● **页面**:
--

盖个土房子——万丽
我学建筑的时候,我的亲戚朋友们以为我是像最左边那个图一样:戴个安全帽去盖房子。我自己觉得我以后应该是一个设计师,在一个设计院里面做模型、推敲方案,好像特别高大上的样子。最后发现,我变成了那个戴草帽的样子。——好像画风有点跑偏了。
其实上学的时候,我也是想和同学们一样做个建筑师,于是我就到了喜欢的一个设计院去实习。有一天我就看到两个人在那里汇报方案,甲方说:“嗯,你听我说,做售楼部的话,你就去找一个你觉得最好的、最喜欢的售楼部,然后照着它做一个就行了,你明白吗?”
那个年轻的建筑师许久都没有说话。我当时看了有一点心惊胆战:千万不要让我坐到那个位置上。所以后来在读研究生的时候,很多课余时间我就跑去参加了一些农村的建造活动,去做志愿者。好像有点不务正业,但是我觉得好像打开了一片新的天地。
后来机缘巧合地认识了我的博士生导师,香港中文大学的吴恩融教授。然后我就很幸运地到了香港跟他一起读书,而且有幸参加了一个农村灾后重建的项目。
这个项目是在四川攀枝花附近一个很小的村子,马鞍桥村。村里有一条河,河上只有一个独木桥,等到洪水季节来临的时候,那个桥就会被冲毁,可能就要等到洪水季过去了以后才能重新建一座桥。
村民原来的房子就是土房子。2008年8月份的时候,攀枝花也发生了一次地震,那些土房子垮塌得非常严重。
当时村民都是这样来过河的。因为他们很难去外面运砖或水泥之类的材料来重新盖房子,所以他们的重建一直都没有开始,我们去的时候还是这个样子。
马鞍桥的一个邻村交通条件比较好,就开始了重建。他们选择了砖房,觉得这样比较安全,比较坚固。按重建的标准,这样的砖房是很小的,只有七十几个平米。但是由于他们要去外面买材料,去请施工队,所以其实造价是非常高的。
当时灾后所有的东西都在涨价,所以建好这样一个小小的房子大概要八到十万块钱。政府只给了两万块钱的补助,很快就用完了,他们还要去贷款才能盖完这个房子。
盖好以后的房子是一排一排的,很小的一个一个房子。
以前的那些大的院子在震后已经成了危房,但是又没办法拆,因为很麻烦,拆了的废料也不知道运到哪里去。所以这种房子好像也不是很适合马鞍桥村的村民。
我也看到很多当地重建的政策说不允许再建土房了,为了安全我们都要建砖房。但是是不是因为要安全,我们就彻底地抛弃这种传统的地域建筑呢?它的那些好处那些优点,是不是我们就只能放弃呢?能不能找到一个又经济又节约的方法,还可以给他们建一个比较安全、舒适、漂亮的家呢?
所以后来我们在这个项目上面做了一些尝试。
这个项目一开始的时候,是我的导师吴恩融教授和师兄穆钧博士一起去启动的。他们走家串巷地做了很多调研,发现其实当地这种老的土房子还是有一些抗震措施的,要不然他们也不会在那个地方生活那么长的时间。

--

● **数据行**:
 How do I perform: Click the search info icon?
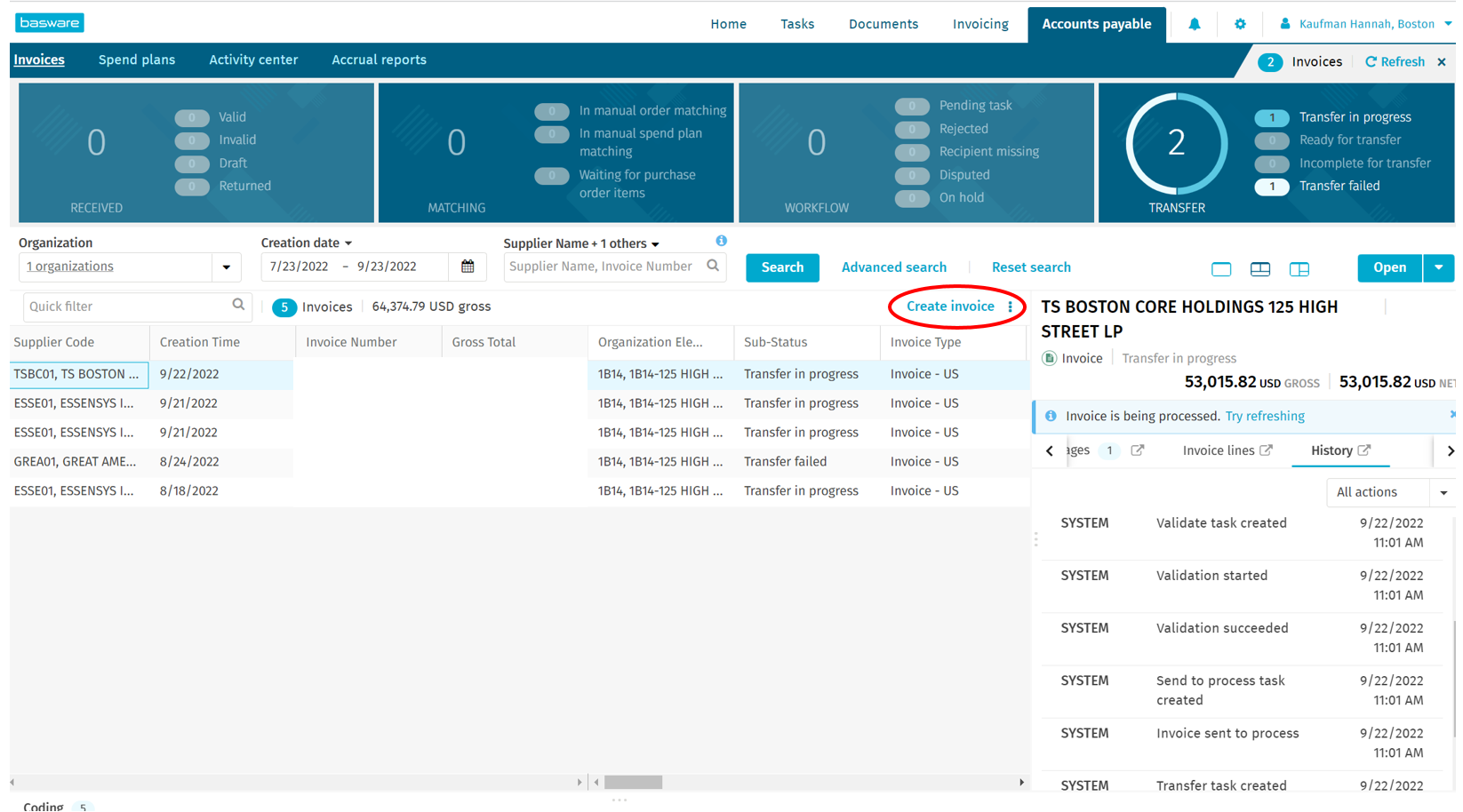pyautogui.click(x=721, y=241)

--

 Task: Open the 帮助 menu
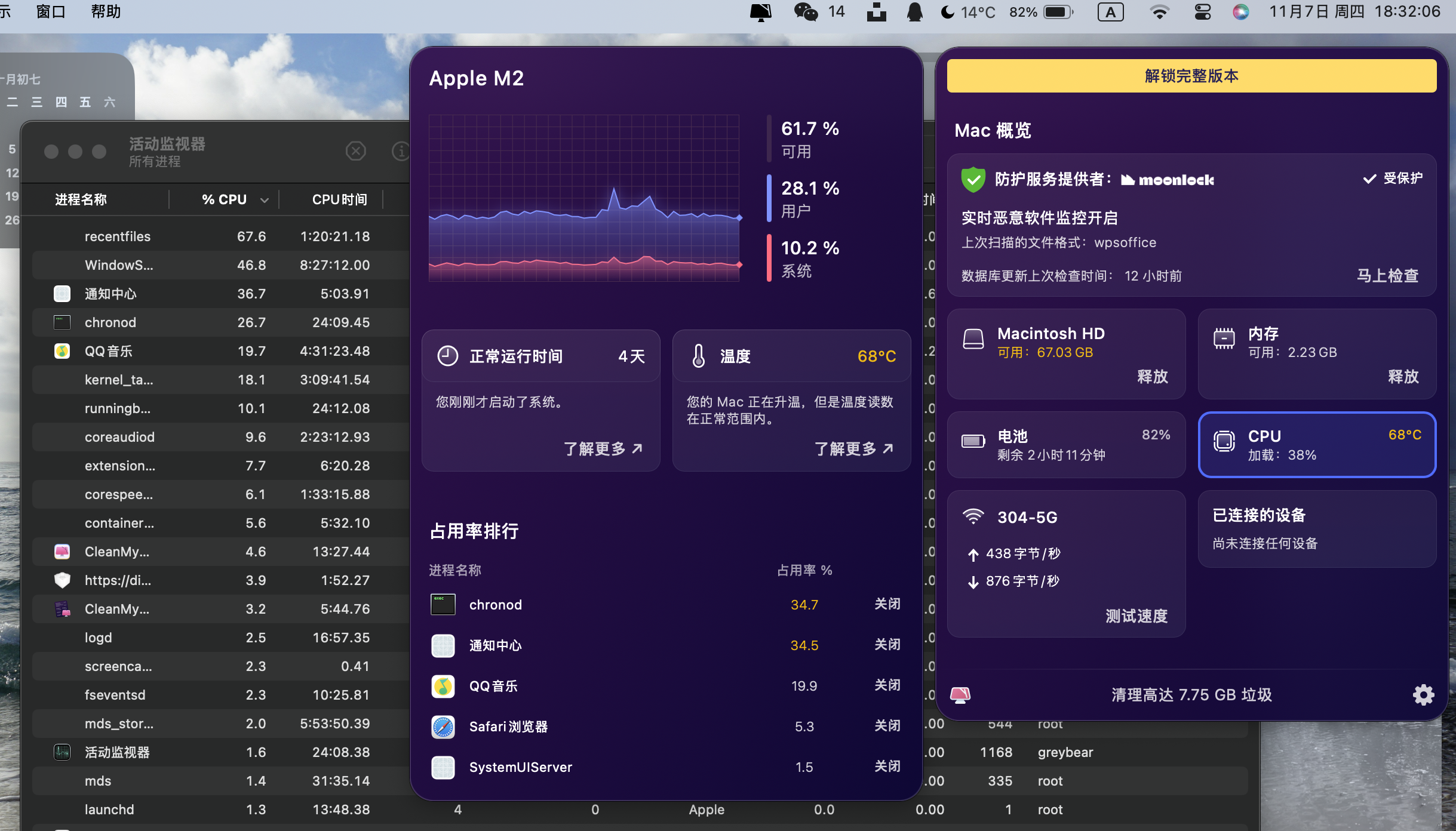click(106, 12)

--

● **任务说明**: 请从上面讲盖土房子的那篇文字里抄下一段，从“这个项目是在四川攀枝花附近一”开始，到“队,所以其实造价是非常高的。”结束，一字不改。

● **任务答案**:
这个项目是在四川攀枝花附近一个很小的村子,马鞍桥村。村里有一条河,河上只有一个独木桥,等到洪水季节来临的时候,那个桥就会被冲毁,可能就要等到洪水季过去了以后才能重新建一座桥。
村民原来的房子就是土房子。2008年8月份的时候,攀枝花也发生了一次地震,那些土房子垮塌得非常严重。
当时村民都是这样来过河的。因为他们很难去外面运砖或水泥之类的材料来重新盖房子,所以他们的重建一直都没有开始,我们去的时候还是这个样子。
马鞍桥的一个邻村交通条件比较好,就开始了重建。他们选择了砖房,觉得这样比较安全,比较坚固。按重建的标准,这样的砖房是很小的,只有七十几个平米。但是由于他们要去外面买材料,去请施工队,所以其实造价是非常高的。